But high fantasy has always been the exception for me. When I pick up a book called something like ‘The Noun of Nouns’, or ‘The Somethingborn’, I can feel my enthusiasm shrivelling up. When I flick through the first few pages – and see maps, character lists, timelines, translations and glossaries, all with apostrophes sneezed all over them – it’s a safe bet to say I won’t be picking that book up again.

And, to be honest, I’m not really sure why that is. High fantasy has some incredible stories, rich and varied world-building and memorable characters. Look at The Lord of the Rings: it’s a story that has endured for decades and completely reshaped the genre. It’s an epic tale of good vs evil and the heroics that ordinary people are capable of. I know I should like it, but a couple of pages after the hobbits meet Tom Bombadil and my eyes glaze over.

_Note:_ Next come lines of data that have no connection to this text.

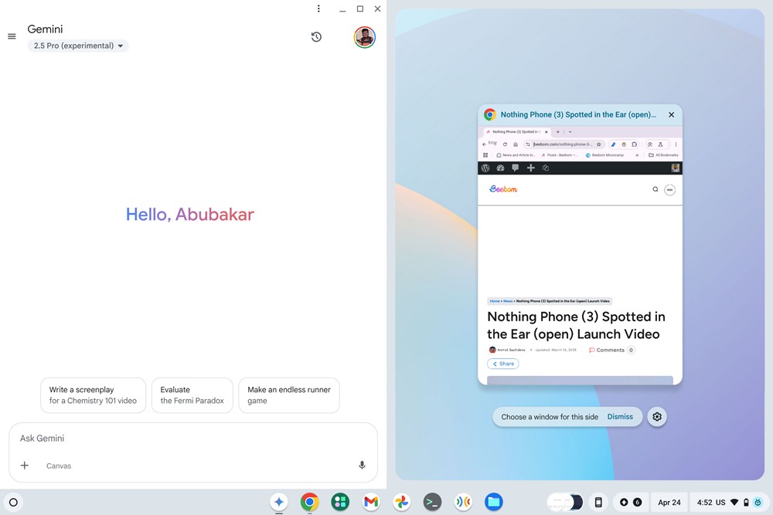
Task: Select the Write a screenplay suggestion
Action: tap(94, 395)
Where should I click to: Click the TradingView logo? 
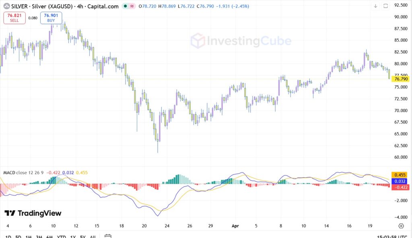point(33,213)
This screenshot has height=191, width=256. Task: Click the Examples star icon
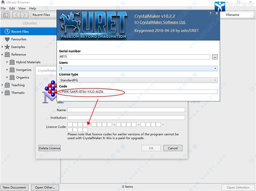coord(7,47)
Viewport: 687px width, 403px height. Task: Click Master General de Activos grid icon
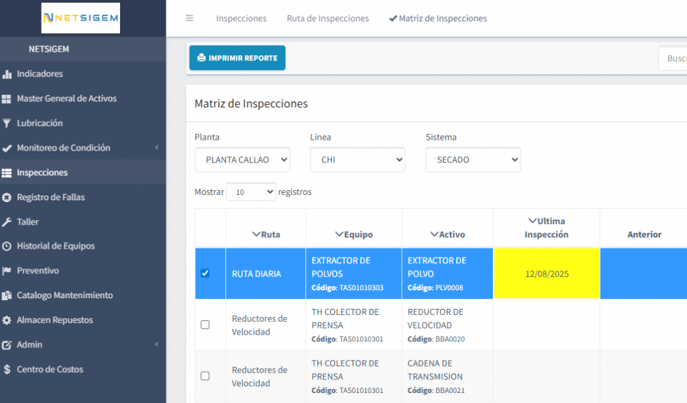[x=7, y=99]
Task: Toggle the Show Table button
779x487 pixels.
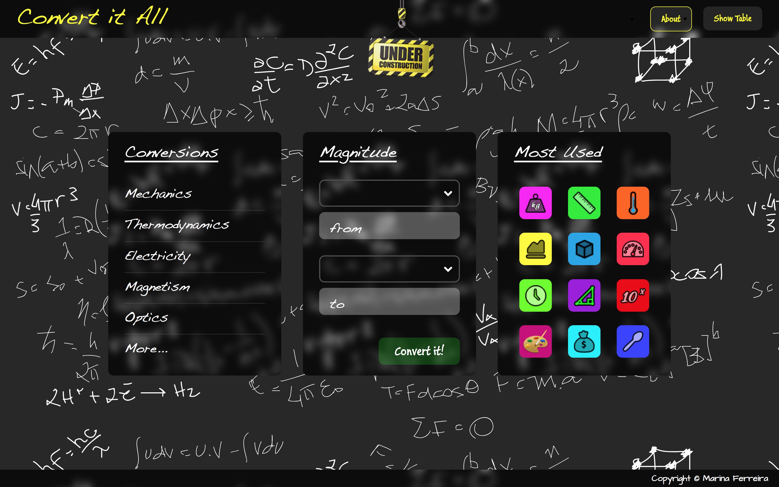Action: (x=733, y=18)
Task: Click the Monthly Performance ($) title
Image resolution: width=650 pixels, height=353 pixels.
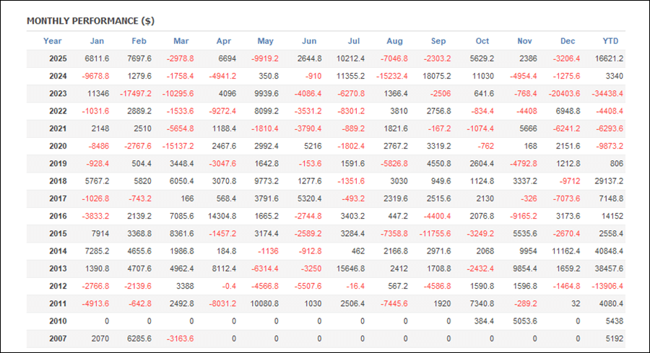Action: 90,21
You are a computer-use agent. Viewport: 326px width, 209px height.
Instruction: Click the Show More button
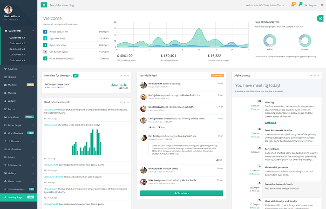click(x=181, y=193)
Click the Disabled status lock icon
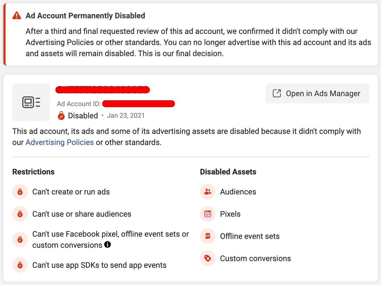 click(x=61, y=116)
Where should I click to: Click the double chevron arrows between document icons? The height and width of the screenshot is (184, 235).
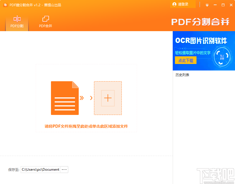[82, 98]
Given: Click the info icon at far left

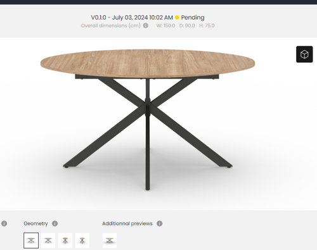Looking at the screenshot, I should [4, 223].
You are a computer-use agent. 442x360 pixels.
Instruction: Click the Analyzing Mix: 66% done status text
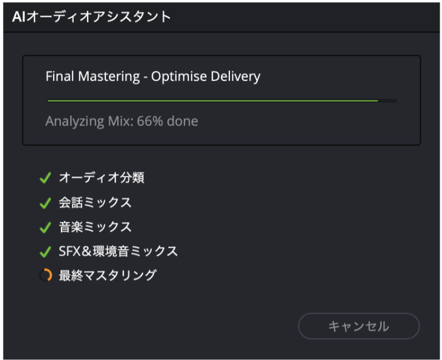click(122, 122)
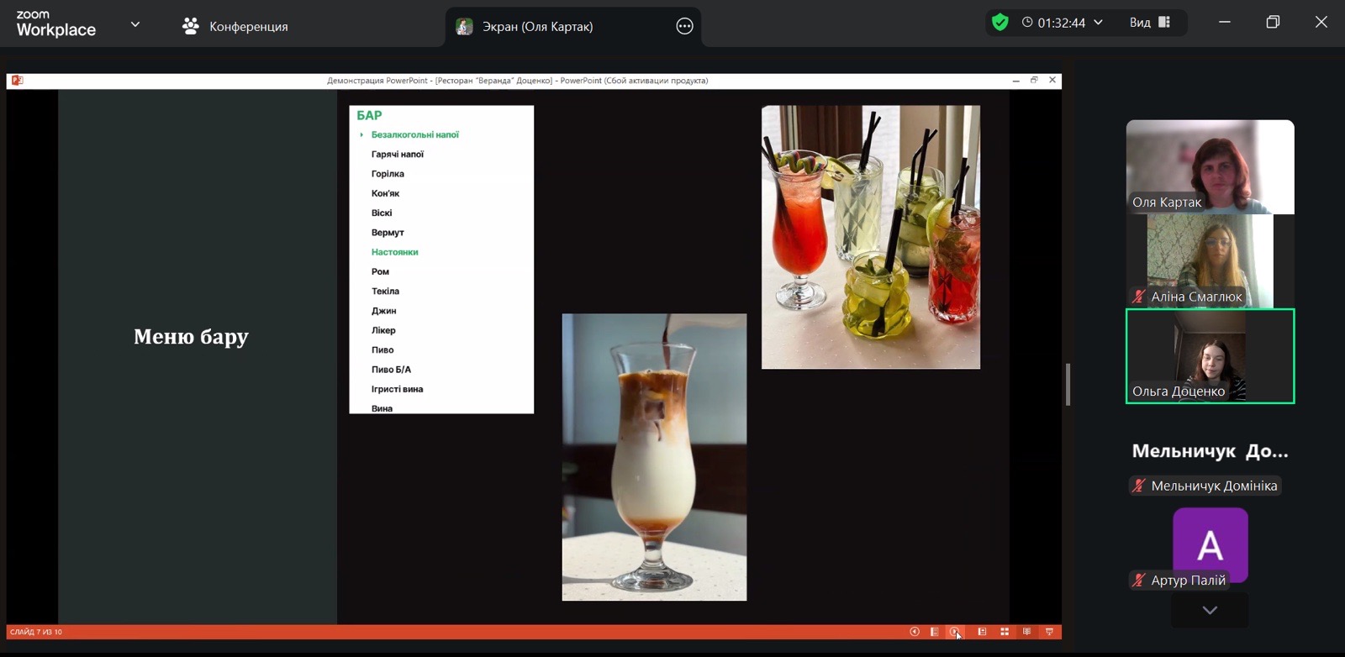1345x657 pixels.
Task: Click muted microphone icon on Артур Палій
Action: 1139,581
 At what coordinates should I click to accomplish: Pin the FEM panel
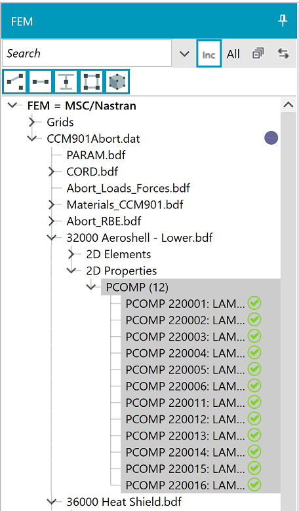click(283, 21)
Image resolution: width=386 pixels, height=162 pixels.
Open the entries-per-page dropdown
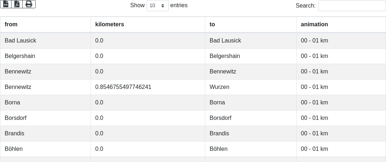pos(157,6)
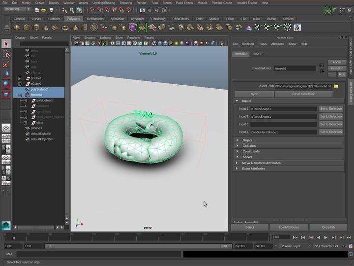Click the polygon sphere shelf icon

(17, 28)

Before we go any further, here’s a quick run-down of the different types of fantasy stories. I’ve missed a lot out for brevity’s sake, but hopefully the following definitions might be useful:

  • Comic fantasy: does what it says on the tin – fantasy fiction that’s also funny.
  • Epic or high fantasy: set in an alternate world and dealing with themes and characters on an epic scale. Battles of good vs evil are a pretty common feature. Tends to be very long
  • Gaslamp fantasy: fantasy fiction set in Victorian or Edwardian-inspired worlds. Often crosses over with steampunk.
  • Magical realism: a few fantasy elements incorporated into a real-world setting.
  • Urban fantasy: fantasy fiction set in cities. Can often cross over into YA
  • Weird fiction: basically Cthulhu.

Most other types of fantasy I don’t have any problems getting into. Discworld, one of my favourite series ever, fits comfortably into the comic fantasy niche. I’ve read gaslamp fantasy on and off since the age of about twelve. Magical realism and urban fantasy have some incredible writers in their stable – Neil Gaiman, China Mieville and Angela Carter, to name a few. And weird fiction is one of my favourite things to read, as long as I can keep all the lights on and I’m not in the house all by myself.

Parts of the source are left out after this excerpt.